Director Herman Yau (Ebola Syndrome, Ip Man: The Final Fight) and co-writers Erica Li (Fatal Obsession, The Woman Knight of Mirror Lake) and Eric Lee (The Sleep Curse) have come up with a story for Shock Wave 2 that goes for a lot more depth than the first film while still being full of action scenes. The result is two hours crammed with incredible action set pieces and a constantly twisting plot.
Shock Wave 2 is exceptionally good at misdirecting the viewer and then delivering a twist or two. It does a good job of using these twists to uncover the layers of plotting and deception at work across the board. And that includes everybody from Ma Sai Kwan (Kwan-Ho Tse, Tomb Mystery, I Love You, You’re Perfect, Now Change!) head of the terrorist group Vendetta to Pong Ling who is in charge of bringing him down.
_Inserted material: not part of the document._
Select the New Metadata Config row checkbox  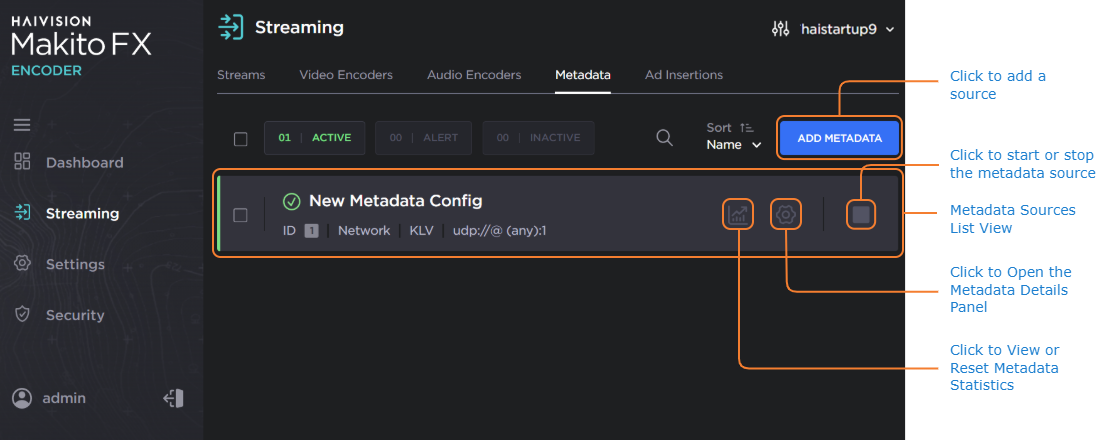coord(240,215)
I wish Shock Wave 2 had dealt more with Pong and the methods she uses, but with the authoritarian regime on the mainland cracking down on Hong Kong the fact they dared to question police methods at all is surprising. And that kind of interference will only get worse now that Chinese filmmakers have been told that their foremost task is to develop “moral cultivation”, which is to say parroting CCP propaganda and kissing Xi’s ass with lots of tongue.
But the real draw for a film like this are the action scenes and Shock Wave 2 delivers plenty of them. Andy Lau deserves a lot of credit for doing many of his scenes with a prosthetic leg and his real one strapped up out of sight. The old adage about a one legged man at an ass kicking contest kept coming to mind as I was watching him. The highlight is his escape from the hospital. He’s caught between the cops and the terrorists and has to fight both on one leg until he can find an artificial one. It’s not quite the hospital scene from Hard Boiled but it’s still impressive.
The scenes of explosions and mass destruction are done with CGI and the quality is very uneven. That’s disappointing in a film with a budget like this, especially one centered around explosions. However enough of Shock Wave 2 works and works well enough to make it one fans of large scale Asian action films like The Raid 2 and Kill Zone 2 happy.
Echelon Studios will release Shock Wave 2 On Demand in North America on November 2, 2021.